1

I am trying to parse html files for a Hadoop job. What I would like to do is to strip the file of all html tags to get only the text. The file contains several html pages which were obtained by a crawler. I tried regular expressions but they are not the best tool to parse html and I would like to use JSoup.

Has anyone used JSoup in Hadoop? How did you use libjars to get the jar file into hadoop vm via the command line?

Stephan
  • 41,764
  • 65
  • 238
  • 329

1 Answers1

1

I've found it's easiest to use Maven to bundle up all the dependencies into one giant jar for deployment across the cluster.

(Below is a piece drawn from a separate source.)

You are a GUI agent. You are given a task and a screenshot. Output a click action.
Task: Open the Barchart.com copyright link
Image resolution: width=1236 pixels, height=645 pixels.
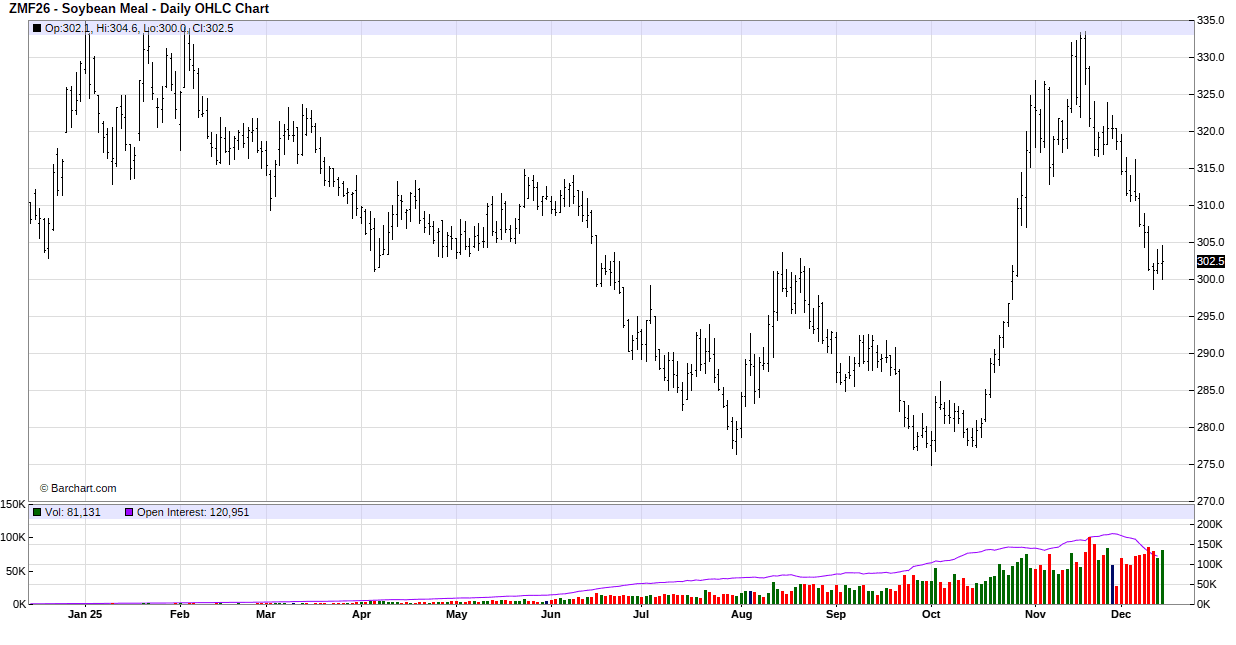(78, 488)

Basically, follow this: http://maven.apache.org/guides/getting-started/maven-in-five-minutes.html

Then, add the "plugin" that compiles all your dependencies into a single jar:

<plugin>
   <artifactId>maven-assembly-plugin</artifactId>
   <version>2.4</version>
   <configuration>
      <descriptorRefs>
         <descriptorRef>jar-with-dependencies</descriptorRef>
      </descriptorRefs>
   </configuration>
   <executions>
      <execution>
         <id>make-assembly</id>
         <phase>package</phase>
         <goals>
            <goal>single</goal>
         </goals>
      </execution>
   </executions>
</plugin>

When you do "mvn package" you'll get a "-jar-with-dependencies" which contains all your libraries and whatever else they need to run.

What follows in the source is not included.